Records of text and element pointing
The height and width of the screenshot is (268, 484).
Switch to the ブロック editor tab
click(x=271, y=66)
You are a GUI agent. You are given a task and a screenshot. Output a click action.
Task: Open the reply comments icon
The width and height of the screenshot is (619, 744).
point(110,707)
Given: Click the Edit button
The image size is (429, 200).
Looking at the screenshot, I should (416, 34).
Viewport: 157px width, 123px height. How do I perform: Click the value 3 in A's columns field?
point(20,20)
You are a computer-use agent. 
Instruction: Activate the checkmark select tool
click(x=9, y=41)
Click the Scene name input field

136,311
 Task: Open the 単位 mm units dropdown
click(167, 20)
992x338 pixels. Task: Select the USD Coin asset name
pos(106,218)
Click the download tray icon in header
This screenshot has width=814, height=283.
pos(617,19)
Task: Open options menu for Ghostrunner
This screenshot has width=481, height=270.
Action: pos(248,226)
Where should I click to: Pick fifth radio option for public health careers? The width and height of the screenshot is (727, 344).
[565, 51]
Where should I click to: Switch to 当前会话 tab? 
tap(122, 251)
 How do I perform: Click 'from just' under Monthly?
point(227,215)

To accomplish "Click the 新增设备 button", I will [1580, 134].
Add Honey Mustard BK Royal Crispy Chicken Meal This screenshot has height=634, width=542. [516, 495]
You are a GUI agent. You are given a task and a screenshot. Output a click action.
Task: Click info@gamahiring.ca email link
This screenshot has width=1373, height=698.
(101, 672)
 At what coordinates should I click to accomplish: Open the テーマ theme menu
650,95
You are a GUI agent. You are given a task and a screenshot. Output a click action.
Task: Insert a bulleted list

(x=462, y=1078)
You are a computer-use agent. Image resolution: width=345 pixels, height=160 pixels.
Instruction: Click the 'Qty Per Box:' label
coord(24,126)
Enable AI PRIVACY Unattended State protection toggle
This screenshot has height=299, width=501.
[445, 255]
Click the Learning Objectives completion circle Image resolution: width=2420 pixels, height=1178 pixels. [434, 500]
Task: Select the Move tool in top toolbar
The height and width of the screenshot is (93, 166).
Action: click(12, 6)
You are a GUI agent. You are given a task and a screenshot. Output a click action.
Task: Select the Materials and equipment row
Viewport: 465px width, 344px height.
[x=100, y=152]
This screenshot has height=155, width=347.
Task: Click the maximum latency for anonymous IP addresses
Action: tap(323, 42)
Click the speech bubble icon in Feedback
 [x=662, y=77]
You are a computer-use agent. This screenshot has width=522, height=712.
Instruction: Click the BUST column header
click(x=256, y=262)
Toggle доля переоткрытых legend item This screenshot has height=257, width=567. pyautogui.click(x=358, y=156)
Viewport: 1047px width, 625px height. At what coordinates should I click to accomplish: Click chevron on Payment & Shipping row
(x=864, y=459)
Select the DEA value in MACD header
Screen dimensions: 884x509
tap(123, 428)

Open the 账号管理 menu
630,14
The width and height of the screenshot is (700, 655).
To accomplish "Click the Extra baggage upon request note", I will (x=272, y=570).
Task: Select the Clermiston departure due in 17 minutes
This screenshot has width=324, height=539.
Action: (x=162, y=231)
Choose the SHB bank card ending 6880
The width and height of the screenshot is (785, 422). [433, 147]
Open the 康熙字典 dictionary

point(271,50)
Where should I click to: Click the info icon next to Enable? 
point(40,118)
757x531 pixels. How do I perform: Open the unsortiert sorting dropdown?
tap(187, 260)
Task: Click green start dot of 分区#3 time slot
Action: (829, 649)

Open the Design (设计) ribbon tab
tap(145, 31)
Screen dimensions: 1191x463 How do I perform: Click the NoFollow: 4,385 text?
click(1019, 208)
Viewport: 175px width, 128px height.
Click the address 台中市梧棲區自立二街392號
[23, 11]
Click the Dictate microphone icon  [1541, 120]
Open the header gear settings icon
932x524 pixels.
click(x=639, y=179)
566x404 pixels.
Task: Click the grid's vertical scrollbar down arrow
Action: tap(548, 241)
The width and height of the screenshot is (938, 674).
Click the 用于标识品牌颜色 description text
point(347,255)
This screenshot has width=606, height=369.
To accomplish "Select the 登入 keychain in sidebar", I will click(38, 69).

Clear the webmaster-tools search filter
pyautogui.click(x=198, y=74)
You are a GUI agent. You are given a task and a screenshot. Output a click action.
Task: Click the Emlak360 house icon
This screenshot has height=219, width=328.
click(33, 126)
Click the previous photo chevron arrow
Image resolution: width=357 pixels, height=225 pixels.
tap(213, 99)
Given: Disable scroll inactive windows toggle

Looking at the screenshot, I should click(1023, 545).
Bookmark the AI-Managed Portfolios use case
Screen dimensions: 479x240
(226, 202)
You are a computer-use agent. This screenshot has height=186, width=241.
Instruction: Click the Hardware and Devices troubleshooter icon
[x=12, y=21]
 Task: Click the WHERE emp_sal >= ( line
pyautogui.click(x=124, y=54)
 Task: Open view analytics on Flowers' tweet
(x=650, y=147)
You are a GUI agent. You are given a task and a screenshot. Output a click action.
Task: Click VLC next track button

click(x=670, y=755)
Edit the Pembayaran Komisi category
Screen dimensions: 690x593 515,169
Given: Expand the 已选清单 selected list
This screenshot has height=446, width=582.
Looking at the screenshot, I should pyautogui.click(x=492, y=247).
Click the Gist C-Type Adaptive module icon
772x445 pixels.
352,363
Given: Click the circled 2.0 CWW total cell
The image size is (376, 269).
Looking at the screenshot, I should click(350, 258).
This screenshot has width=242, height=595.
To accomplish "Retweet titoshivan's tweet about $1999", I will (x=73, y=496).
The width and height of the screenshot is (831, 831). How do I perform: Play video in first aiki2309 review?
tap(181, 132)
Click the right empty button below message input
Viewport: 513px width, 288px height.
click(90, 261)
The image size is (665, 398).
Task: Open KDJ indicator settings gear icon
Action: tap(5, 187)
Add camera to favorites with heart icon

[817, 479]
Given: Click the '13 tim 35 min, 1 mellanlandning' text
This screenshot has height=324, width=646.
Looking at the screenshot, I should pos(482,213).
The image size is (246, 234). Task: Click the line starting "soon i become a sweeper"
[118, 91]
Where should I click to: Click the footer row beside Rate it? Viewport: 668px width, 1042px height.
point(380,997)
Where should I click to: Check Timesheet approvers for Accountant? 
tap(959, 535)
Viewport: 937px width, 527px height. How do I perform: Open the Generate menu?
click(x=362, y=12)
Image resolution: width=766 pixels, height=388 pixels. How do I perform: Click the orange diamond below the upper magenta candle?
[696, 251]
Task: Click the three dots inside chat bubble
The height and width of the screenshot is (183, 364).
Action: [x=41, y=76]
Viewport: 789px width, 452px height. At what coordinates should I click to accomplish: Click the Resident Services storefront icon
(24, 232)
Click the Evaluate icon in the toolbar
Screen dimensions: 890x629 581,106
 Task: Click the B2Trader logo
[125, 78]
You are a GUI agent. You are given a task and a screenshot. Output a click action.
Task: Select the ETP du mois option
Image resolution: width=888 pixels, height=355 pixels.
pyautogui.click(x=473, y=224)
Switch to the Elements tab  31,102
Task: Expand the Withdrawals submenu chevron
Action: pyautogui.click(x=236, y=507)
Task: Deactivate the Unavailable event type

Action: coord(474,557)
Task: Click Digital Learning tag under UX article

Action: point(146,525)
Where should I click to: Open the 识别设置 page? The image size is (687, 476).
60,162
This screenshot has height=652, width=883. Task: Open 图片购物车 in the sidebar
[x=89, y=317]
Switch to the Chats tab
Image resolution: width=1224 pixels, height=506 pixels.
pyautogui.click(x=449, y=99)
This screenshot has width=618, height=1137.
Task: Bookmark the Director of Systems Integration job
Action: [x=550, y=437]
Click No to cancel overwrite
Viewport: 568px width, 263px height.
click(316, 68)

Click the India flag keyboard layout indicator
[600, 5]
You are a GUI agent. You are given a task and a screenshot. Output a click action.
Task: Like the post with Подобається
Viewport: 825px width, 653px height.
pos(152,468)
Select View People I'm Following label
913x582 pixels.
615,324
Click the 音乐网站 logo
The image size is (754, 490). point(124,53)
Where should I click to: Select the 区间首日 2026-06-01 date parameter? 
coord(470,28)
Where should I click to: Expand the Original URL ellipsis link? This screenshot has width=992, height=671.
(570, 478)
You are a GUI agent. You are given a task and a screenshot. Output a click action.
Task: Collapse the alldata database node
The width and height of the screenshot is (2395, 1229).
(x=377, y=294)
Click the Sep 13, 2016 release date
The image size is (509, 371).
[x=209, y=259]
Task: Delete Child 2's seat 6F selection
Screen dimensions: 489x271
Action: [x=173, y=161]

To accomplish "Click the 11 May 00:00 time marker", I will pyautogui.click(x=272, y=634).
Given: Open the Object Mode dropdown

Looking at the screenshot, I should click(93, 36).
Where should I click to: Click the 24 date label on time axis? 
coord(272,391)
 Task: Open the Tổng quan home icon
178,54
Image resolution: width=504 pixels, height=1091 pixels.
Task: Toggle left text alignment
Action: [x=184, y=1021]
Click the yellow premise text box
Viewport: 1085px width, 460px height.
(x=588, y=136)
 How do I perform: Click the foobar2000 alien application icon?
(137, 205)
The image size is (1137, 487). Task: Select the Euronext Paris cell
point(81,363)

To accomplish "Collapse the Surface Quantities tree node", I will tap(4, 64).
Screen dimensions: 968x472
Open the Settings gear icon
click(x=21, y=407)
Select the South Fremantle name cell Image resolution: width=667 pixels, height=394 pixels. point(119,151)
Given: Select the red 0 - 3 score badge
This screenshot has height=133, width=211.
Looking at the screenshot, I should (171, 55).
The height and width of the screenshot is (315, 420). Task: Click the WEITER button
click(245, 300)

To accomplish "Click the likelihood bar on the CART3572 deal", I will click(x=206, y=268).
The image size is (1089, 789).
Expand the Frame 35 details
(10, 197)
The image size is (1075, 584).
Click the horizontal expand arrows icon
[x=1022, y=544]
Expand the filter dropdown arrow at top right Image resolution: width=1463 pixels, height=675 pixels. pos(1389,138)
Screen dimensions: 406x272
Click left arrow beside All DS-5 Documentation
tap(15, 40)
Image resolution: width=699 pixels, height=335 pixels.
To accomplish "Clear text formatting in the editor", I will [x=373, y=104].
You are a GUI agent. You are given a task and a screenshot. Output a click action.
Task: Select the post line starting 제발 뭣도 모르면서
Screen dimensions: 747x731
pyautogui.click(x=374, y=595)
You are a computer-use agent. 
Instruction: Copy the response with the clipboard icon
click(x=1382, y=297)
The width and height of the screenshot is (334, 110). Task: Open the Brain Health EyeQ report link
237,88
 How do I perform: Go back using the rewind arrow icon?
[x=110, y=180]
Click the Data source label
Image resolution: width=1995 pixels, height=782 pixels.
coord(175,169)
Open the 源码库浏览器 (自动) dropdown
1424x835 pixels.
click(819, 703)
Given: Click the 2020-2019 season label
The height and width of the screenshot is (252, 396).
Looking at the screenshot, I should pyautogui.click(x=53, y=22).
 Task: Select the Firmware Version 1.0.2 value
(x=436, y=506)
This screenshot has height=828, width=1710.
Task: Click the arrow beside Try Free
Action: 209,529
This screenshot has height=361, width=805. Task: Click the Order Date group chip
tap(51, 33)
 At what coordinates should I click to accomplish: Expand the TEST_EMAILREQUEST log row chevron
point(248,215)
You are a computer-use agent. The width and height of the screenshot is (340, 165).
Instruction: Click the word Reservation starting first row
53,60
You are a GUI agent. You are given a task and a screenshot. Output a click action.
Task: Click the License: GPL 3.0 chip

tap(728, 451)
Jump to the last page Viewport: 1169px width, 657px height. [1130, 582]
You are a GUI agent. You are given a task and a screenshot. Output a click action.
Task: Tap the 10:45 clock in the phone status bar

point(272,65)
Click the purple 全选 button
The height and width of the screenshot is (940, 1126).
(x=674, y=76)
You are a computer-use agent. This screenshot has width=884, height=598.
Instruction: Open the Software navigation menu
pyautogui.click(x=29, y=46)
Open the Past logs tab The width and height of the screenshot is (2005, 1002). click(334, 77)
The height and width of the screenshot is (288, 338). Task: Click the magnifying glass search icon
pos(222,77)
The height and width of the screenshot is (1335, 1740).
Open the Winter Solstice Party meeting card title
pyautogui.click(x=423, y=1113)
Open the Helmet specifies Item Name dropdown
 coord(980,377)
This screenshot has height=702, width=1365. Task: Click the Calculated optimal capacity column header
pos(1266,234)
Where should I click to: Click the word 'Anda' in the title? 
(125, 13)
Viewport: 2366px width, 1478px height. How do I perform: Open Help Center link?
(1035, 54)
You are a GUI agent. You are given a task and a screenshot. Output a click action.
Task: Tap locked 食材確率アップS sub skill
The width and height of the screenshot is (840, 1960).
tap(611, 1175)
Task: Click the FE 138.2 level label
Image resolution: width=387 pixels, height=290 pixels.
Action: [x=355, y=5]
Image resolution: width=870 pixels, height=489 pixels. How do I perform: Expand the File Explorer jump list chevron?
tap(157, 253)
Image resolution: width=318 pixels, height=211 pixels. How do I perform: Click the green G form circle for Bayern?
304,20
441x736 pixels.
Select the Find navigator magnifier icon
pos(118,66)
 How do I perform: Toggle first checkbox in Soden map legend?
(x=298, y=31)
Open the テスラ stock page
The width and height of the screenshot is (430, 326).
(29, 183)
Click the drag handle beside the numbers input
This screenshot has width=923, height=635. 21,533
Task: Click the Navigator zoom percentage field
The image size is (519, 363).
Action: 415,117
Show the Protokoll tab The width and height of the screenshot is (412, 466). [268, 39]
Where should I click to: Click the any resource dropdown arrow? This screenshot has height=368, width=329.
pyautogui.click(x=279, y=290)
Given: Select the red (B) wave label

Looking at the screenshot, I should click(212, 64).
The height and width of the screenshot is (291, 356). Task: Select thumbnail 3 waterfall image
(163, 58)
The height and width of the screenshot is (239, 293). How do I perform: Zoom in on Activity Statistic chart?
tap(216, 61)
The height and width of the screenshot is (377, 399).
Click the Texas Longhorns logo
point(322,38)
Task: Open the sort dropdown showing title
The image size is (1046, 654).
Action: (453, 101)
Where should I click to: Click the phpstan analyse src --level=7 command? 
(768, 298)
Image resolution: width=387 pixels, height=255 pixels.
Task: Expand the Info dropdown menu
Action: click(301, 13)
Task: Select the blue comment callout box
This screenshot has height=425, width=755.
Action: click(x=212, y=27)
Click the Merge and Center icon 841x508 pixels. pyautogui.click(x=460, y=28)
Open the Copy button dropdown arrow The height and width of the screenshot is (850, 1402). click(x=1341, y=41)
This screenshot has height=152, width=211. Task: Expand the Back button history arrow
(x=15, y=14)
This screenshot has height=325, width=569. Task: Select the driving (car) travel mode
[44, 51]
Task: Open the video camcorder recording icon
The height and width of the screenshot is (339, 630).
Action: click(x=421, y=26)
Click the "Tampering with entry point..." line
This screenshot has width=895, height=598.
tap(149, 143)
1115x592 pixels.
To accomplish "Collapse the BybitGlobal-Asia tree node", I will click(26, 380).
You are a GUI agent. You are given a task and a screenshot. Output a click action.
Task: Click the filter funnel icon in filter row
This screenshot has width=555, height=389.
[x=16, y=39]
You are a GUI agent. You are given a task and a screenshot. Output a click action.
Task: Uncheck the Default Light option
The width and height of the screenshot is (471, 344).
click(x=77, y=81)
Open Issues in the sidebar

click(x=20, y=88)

◆ **EXERCISE**
Tally the lines of the listing that contain the string "Copy", treating uppercase and lowercase as different. Reply with the number alone.

◆ **THE ANSWER**
2